Exercise objective: Lines in the listing under this task are to be copied exactly.

[[ Material to process open ]]

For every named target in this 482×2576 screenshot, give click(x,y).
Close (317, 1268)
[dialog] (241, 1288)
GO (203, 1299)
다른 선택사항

[[ Material to process closed ]]

Exercise response:
For every named target in this 482×2576 screenshot, give click(x,y).
Close (317, 1268)
[dialog] (241, 1288)
GO (203, 1299)
다른 선택사항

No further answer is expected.